▸ Supplied material:
<<<<

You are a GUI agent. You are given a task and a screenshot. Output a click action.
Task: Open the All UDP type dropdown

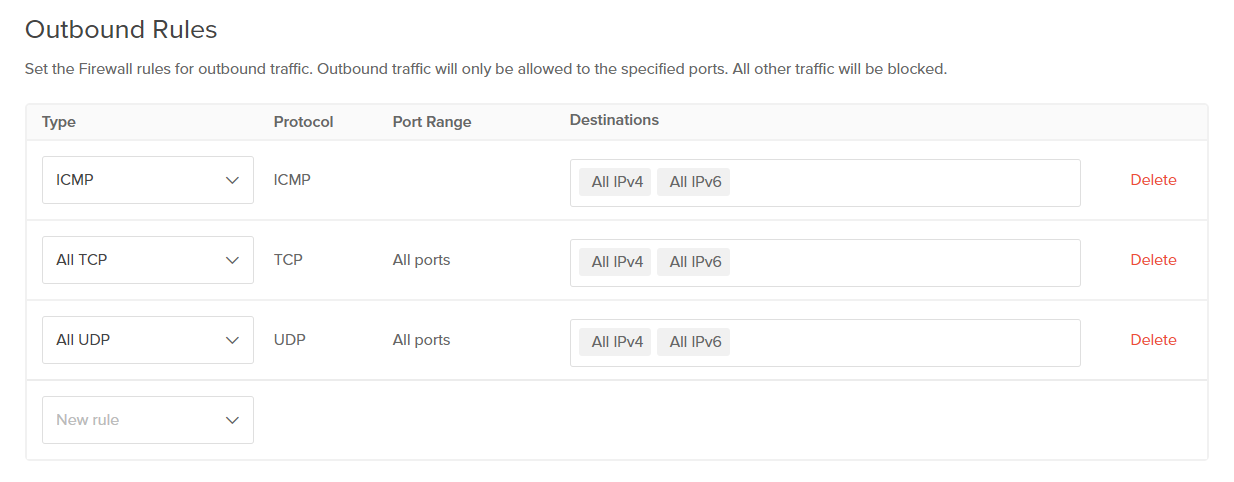[147, 340]
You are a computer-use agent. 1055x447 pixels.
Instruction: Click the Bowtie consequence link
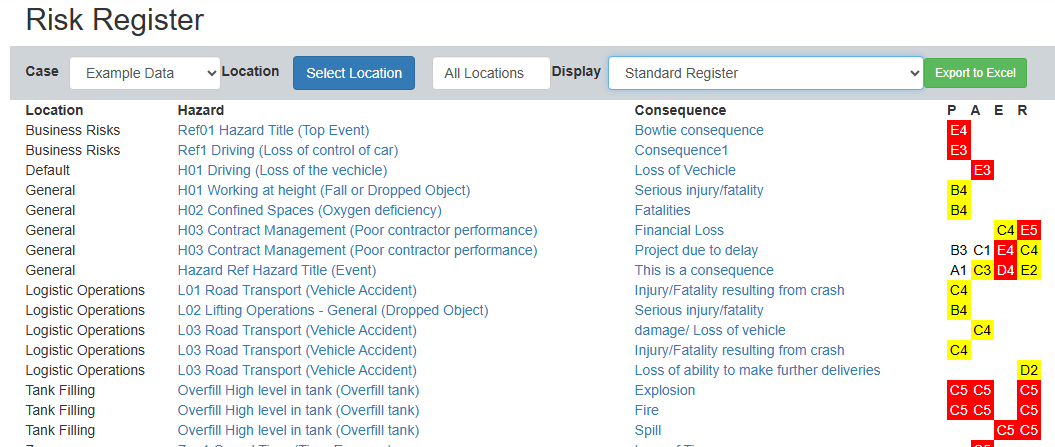(x=699, y=130)
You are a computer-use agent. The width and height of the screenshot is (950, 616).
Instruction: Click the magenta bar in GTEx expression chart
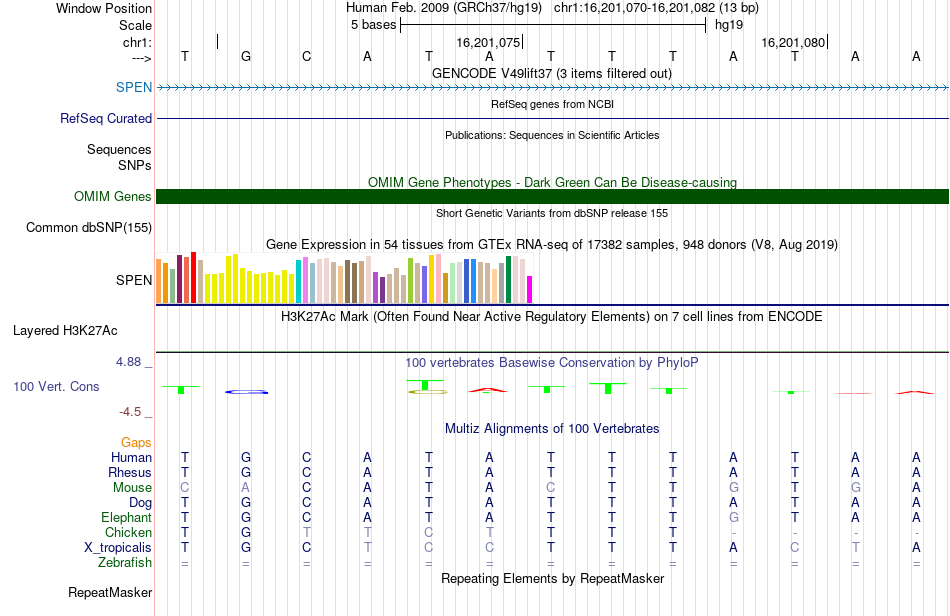click(530, 290)
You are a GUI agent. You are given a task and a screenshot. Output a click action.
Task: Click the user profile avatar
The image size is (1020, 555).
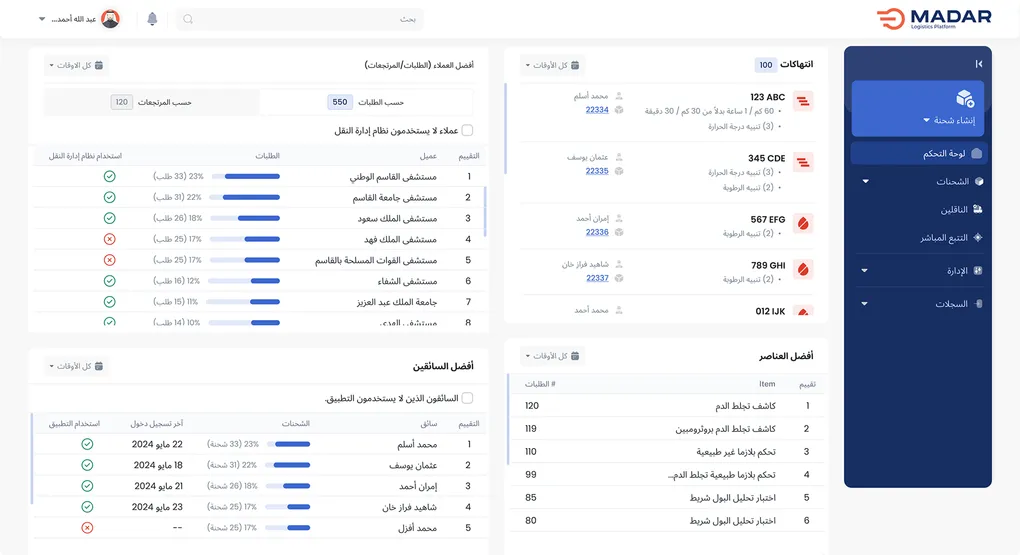click(x=110, y=19)
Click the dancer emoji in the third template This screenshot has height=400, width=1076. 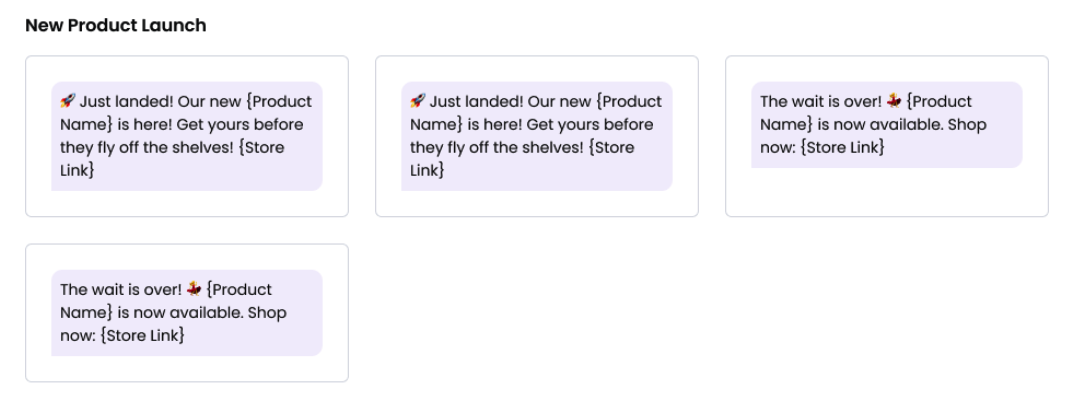pos(893,101)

>>>>

▸ Exercise: Pull every line containing the word "computer" out of the material.

▸ Answer to this problem:
You are a computer-use agent. 1055x447 pixels.
You are a computer-use agent. The width and height of the screenshot is (950, 616).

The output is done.